─── Extract ───

Psychoacoustics In the
psychoacoustics field, Licklider is most remembered for his 1951 "Duplex Theory of Pitch Perception", presented in a paper which has been cited hundreds of times, was reprinted in a 1979 book, and formed the basis for modern models of
pitch perception. He was also the first to report
binaural unmasking of speech.
Semi-Automatic Ground Environment While at MIT in the 1950s, Licklider worked on
Semi-Automatic Ground Environment (SAGE), a
Cold War project to create a computer-aided air defense system. The SAGE system included computers that collected and presented data to a human operator, who then chose the appropriate response. He worked as a human factors expert, which helped convince him of the great potential for human/computer interfaces.
Information technology Licklider became interested in
information technology early in his career. His ideas foretold of graphical computing, point-and-click interfaces, digital libraries, e-commerce, online banking, and software that would exist on a network and migrate wherever it was needed. Much like
Vannevar Bush's, Licklider's contribution to the development of the
Internet consists of ideas, not inventions. He foresaw the need for networked
computers with easy user interfaces. Licklider was instrumental in conceiving, funding and managing the research that led to modern personal computers and the Internet. In 1960 his seminal paper on "

─── Data section ───

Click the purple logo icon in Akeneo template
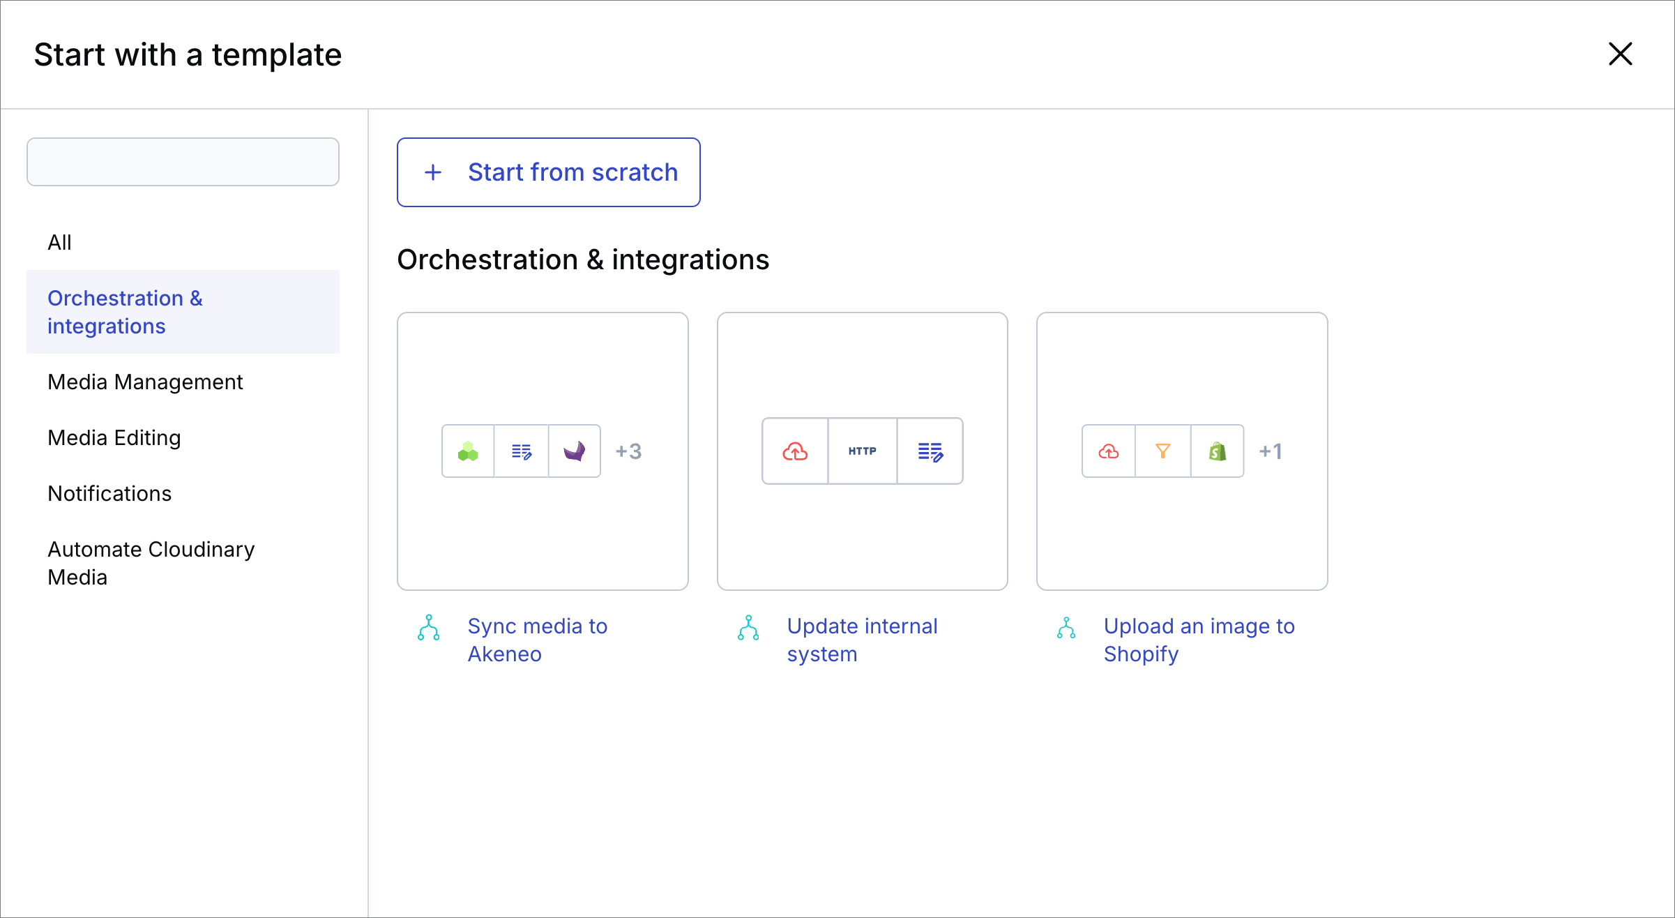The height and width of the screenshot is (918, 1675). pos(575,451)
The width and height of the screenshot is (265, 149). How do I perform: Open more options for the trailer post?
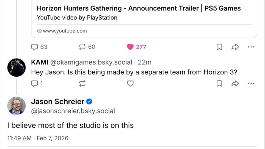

───

### What is asked
- a) From the Licklider extract, list everything his ideas foretold in information technology.
- b) According to the Licklider extract, in what year did Licklider present his "Duplex Theory of Pitch Perception"?
- c) In the Licklider extract, take the part that opens with the words containing "Semi-Automatic Ground Environment While" and closes with "for human/computer interfaces.", and rewrite it with "operator" renamed to "controller".

### Answers by task
- a)
- Graphical computing
- Point-and-click interfaces
- Digital libraries
- E-commerce
- Online banking
- Software that would exist on a network and migrate wherever it was needed

- b) 1951

- c)
Semi-Automatic Ground Environment While at MIT in the 1950s, Licklider worked on
Semi-Automatic Ground Environment (SAGE), a
Cold War project to create a computer-aided air defense system. The SAGE system included computers that collected and presented data to a human controller, who then chose the appropriate response. He worked as a human factors expert, which helped convince him of the great potential for human/computer interfaces.